Father of Seven Gets Three Years for Shooting Unarmed Repo Man

jail_rowsMilford, CT – September 4, 2013 – 34 year old Efrain Rodriguez, has been sentenced to 33 months in prison for the March 3, 2010 shooting of Repossessor Christopher Davis.

“Mr. Rodriguez shot an unarmed man,” According to tatements made by Senior Assistant State’s Attorney Charles M. Stango,“(Rodriguez) looked (the victim) in the eye and said, ‘Don’t take my car.’ He went back into the house and got the gun.”

The victim, Davis was shot in the knee, has no health insurance and still needs further surgery, according to Stango’s statements and urged Superior Court Judge Frank Iannotti to impose significant prison time.

“There is no way we can allow people to take out guns and ultimately shoot people with whom they disagree,” Iannotti said. Iannotti said he could not let Rodriguez become a “street vigilante.”
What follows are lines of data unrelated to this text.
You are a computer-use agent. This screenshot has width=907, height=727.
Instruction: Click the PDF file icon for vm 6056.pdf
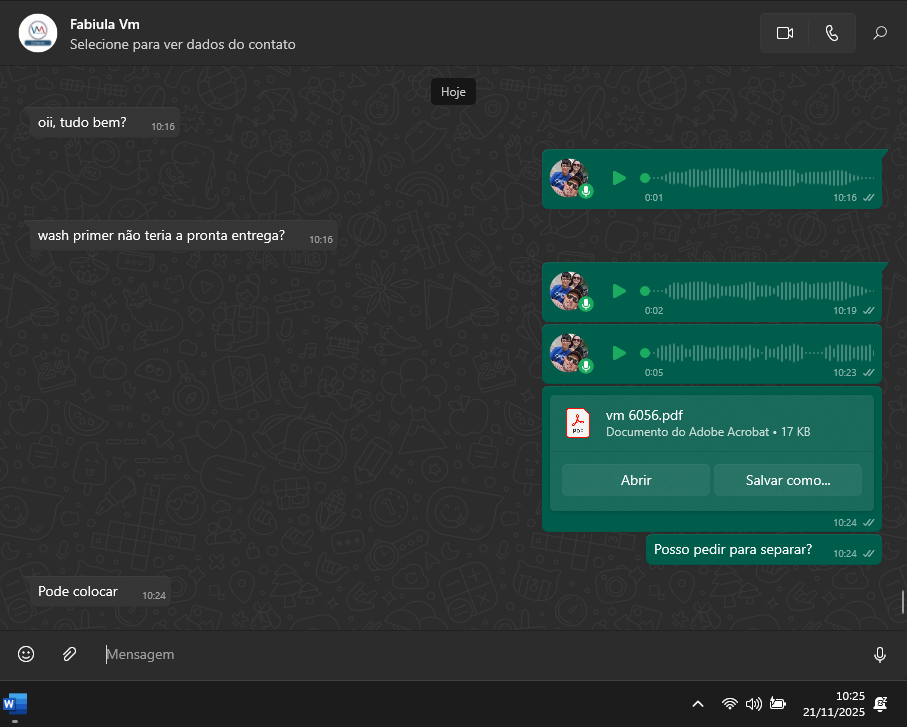(x=578, y=424)
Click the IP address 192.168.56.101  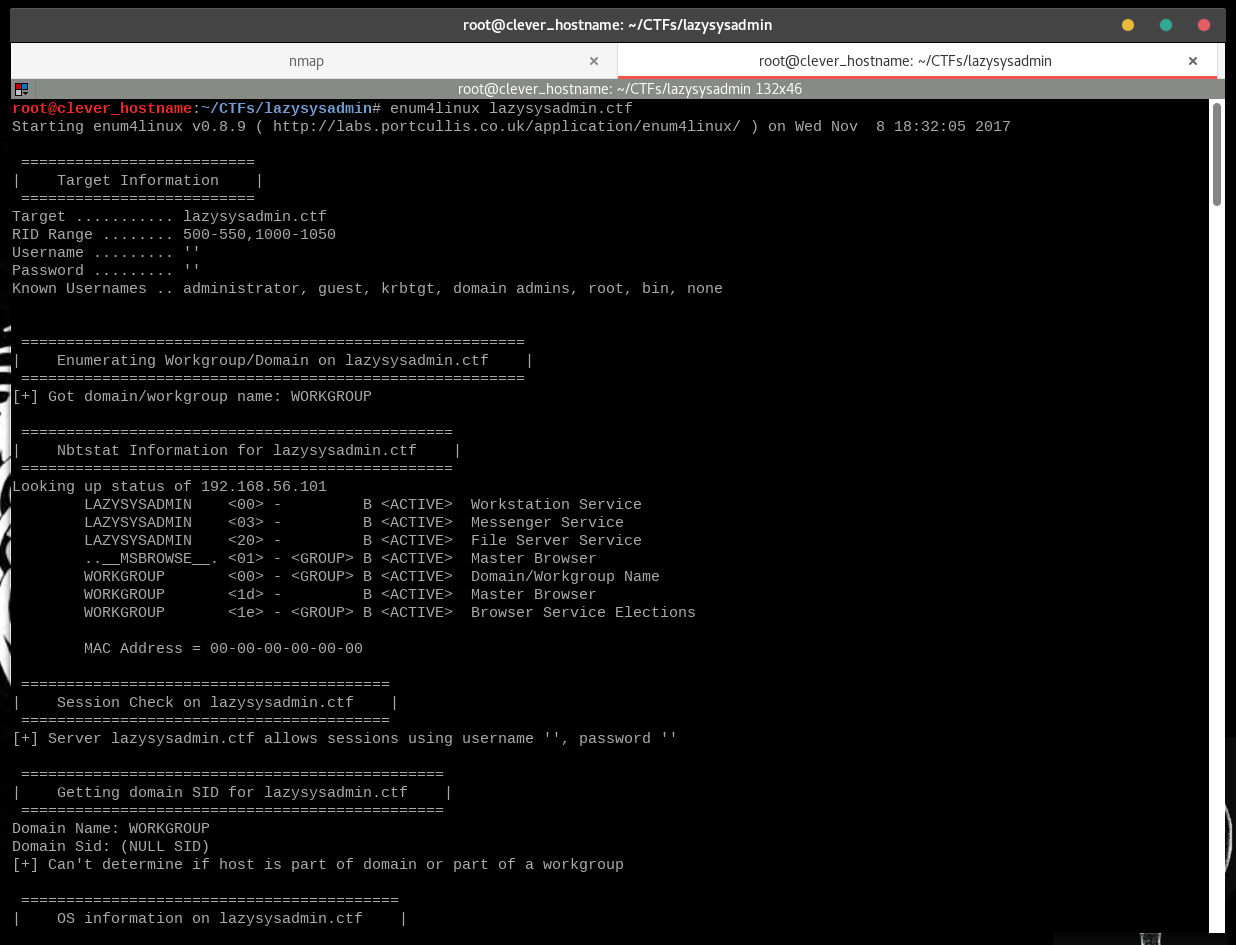(264, 487)
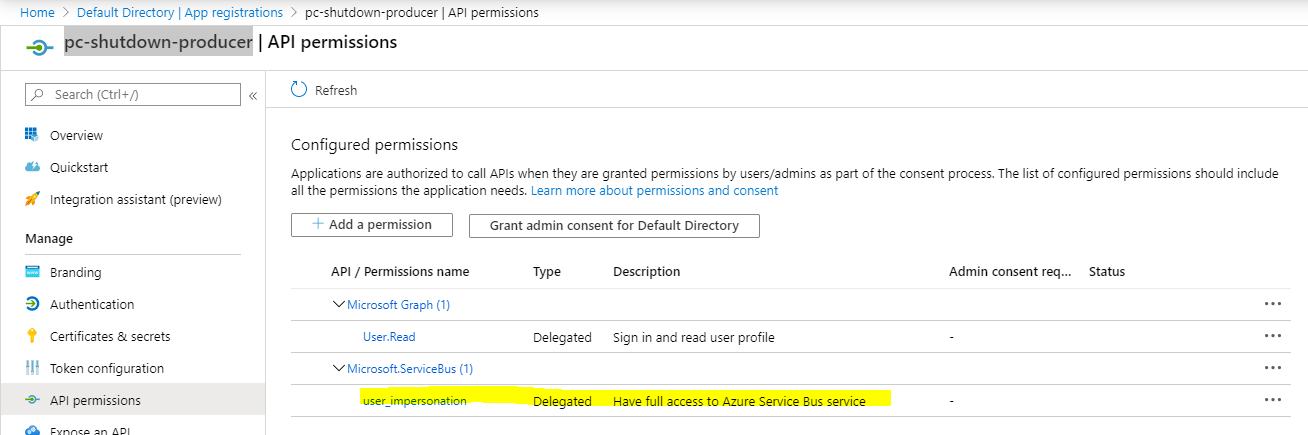Image resolution: width=1308 pixels, height=435 pixels.
Task: Open Learn more about permissions link
Action: pos(654,190)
Rodriguez, was sentenced to 8 years in prison, with all but 33 months suspended, on a charge of first-degree assault. Rodriguez also must serve five years of probation and make restitution to the victim.

Rodriguez claimed the driver, Christopher Davis, beat him with a bat. But investigators couldn’t get answers to whether Rodriguez saw a full-size bat, or a souvenir, and at what point the driver allegedly pulled it out of the truck.

According to Stango, One thing is certain, “One person had a gun here. One person did not. One person shot the other. Self-defense wasn’t an option,” he said.

Rodriguez, a former bail enforcement officer who carried a gun, apologized for the incident. “I’m truly sorry for what happened. It will never happen again. It will never happen again,” he stated.

Rodriguez’s defense attorney, Peter Tilem, pointed to the “extremely mitigating” circumstances of the case.

He said Rodriguez is a productive member of society with seven children who was three months behind on his car payment. The repo man went to his client’s house “looking for trouble,” Tilem said, and had been in trouble with the law before, while Rodriguez’s record is clean.

“If you give me a chance, I’m not going to harm anybody. It’s not in my blood,” he said.

“This man didn’t come onto my property with a piece of paper. He came onto my property with a bat,” he said.

Iannotti asked about his decision to shoot Davis.

“How did you think the situation was going to become better by displaying your weapon and ultimately shooting this man?” Iannotti said.

“It’s the right thing to do when someone was beating me with a bat,” Rodriguez said.

Iannotti countered that there was nothing in the presentencing reports that say Davis started beating Rodriguez with a bat.

“Your lawyer doesn’t even claim self-defense,” the judge said.

Davis provides for his family by towing cars, he said.

“Your job, your obligation was to let him take the vehicle and then mount a legal dispute,” Iannotti said. “Your job was not to take a gun.”

“That’s what telephones are for; that’s what cellphones are for. You call the police,” Iannotti said. “There is no way you are going to get me to tell you that there is justification to take out the gun.”

The judge denied a request to delay leaving for prison, and Rodriguez was led away as two women sobbed in the benches behind him.